Note: There are good reasons to not provide default mappings in your plugin or to at least allow users to opt-out of your default mappings, but, again, we’re keeping things simple.

We’re using <localleader> for the mapping (check :help localleader for insight). If you haven’t remapped <localleader> then it is still the default: \ (which makes this keybinding \r)

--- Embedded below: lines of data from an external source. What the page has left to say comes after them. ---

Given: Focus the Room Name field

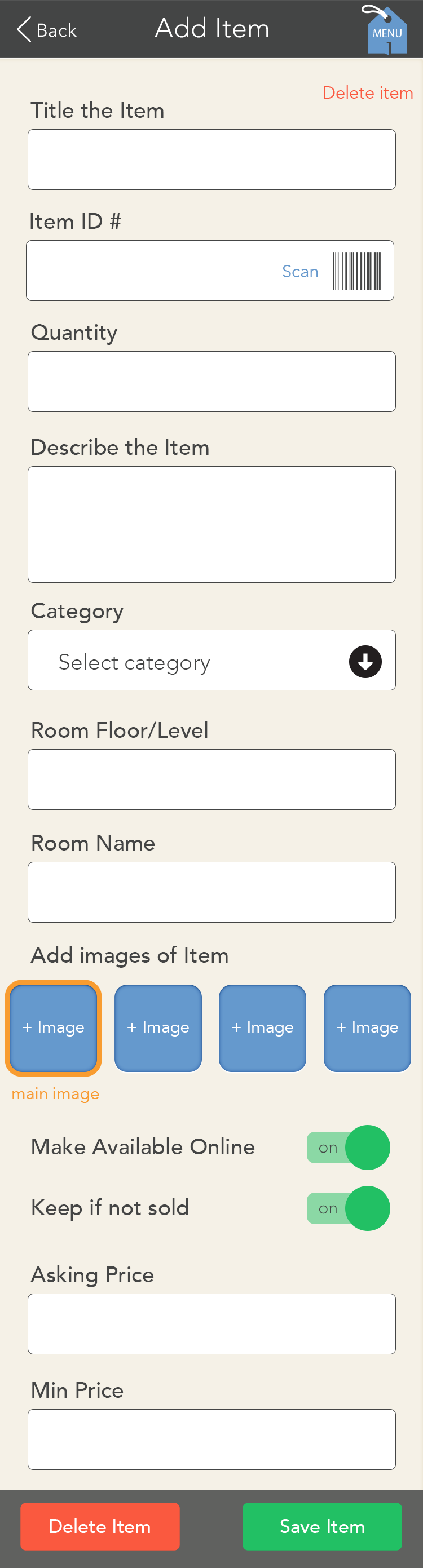Looking at the screenshot, I should 211,892.
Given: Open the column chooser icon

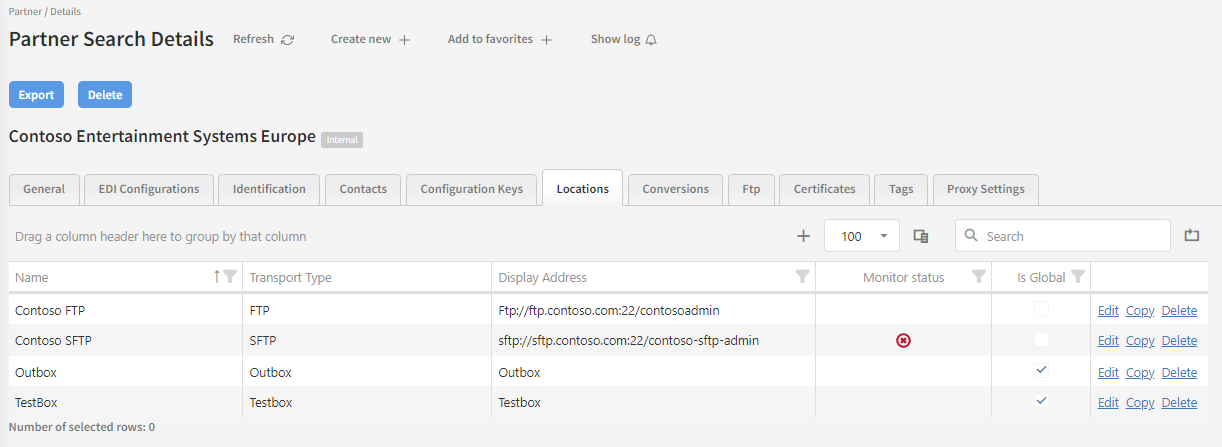Looking at the screenshot, I should click(921, 236).
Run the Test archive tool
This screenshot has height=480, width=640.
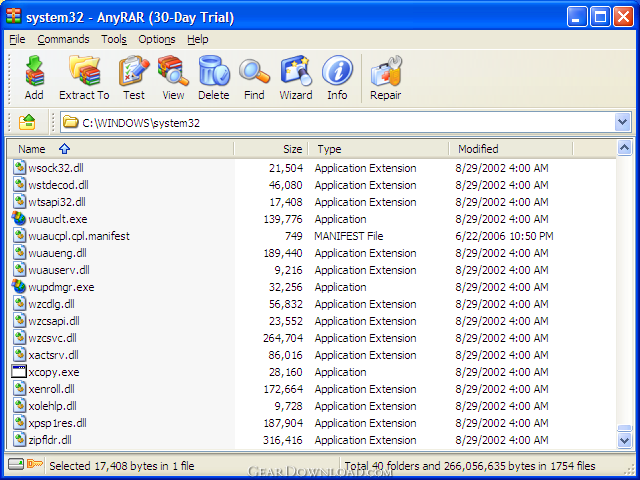coord(134,78)
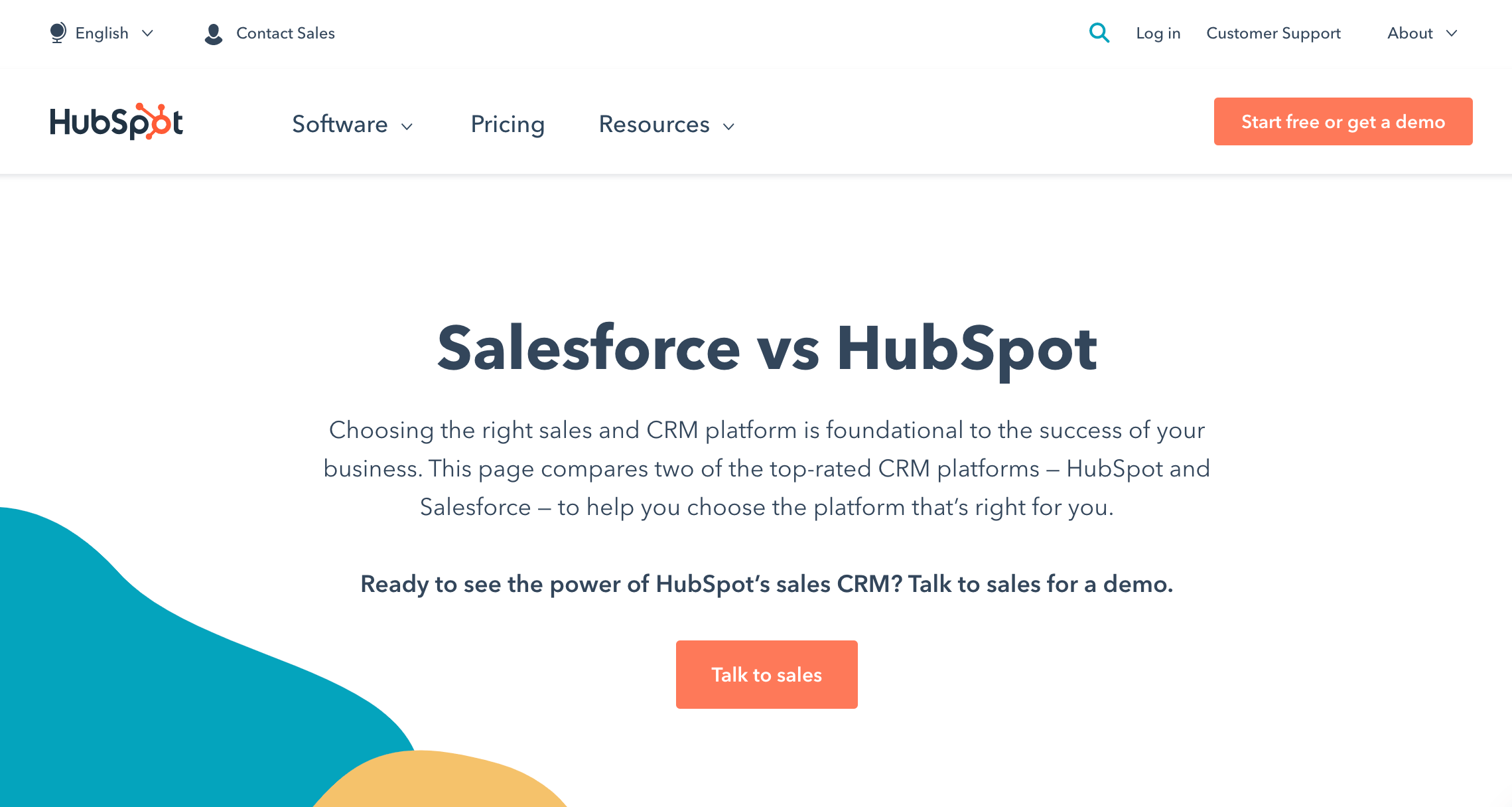Click Start free or get a demo
The image size is (1512, 807).
[1343, 121]
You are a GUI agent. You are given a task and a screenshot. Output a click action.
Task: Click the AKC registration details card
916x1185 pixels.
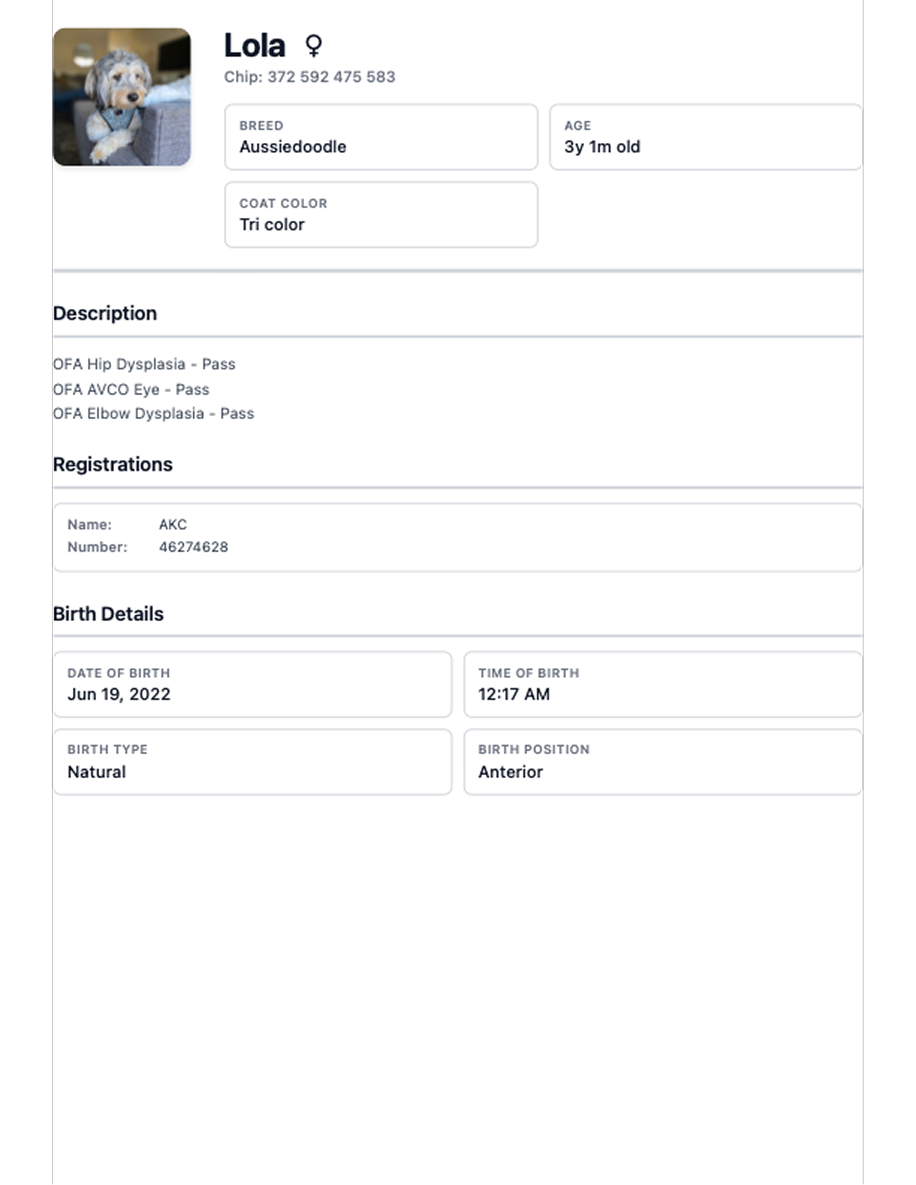click(x=458, y=536)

Let’s start implementing RunSQLFile very naively at first:

1
2
3
function! RunSQLFile()
  execute '!psql hos_development -f ' . expand('%')
endfunction

Save that and open up a sql file. Now press <localleader>r

Sure enough, this shows the output (until you hit enter to continue). Not a bad start, but we can already see a problem. We’ve hard-coded hos_development as the database name :( We’re also not passing in a user or password to my psql command. That’s OK on my machine since my user already has permissions on that database, but it isn’t ideal to edit the plugin itself every time we want to change databases or specify permissions. Let’s go ahead and make this more flexible.

1
2
3
4
function! RunSQLFile()
  let l:cmd = g:sql_runner_cmd . ' -f ' . expand('%')
  execute '!' . l:cmd
endfunction

This allows us to specify the global variable g:sql_runner_cmd in our vimrc (or define/redefine it on the fly). I’m adding let g:sql_runner_cmd = 'psql hos_development' to my vimrc (and :sourceing it).

Because our code is in a file in ftplugin, you should be able to reload the plugin after saving changes by editing your sql file again (:e). Give the command another try. The output should be the same (except that you won’t see the command itself echoed back).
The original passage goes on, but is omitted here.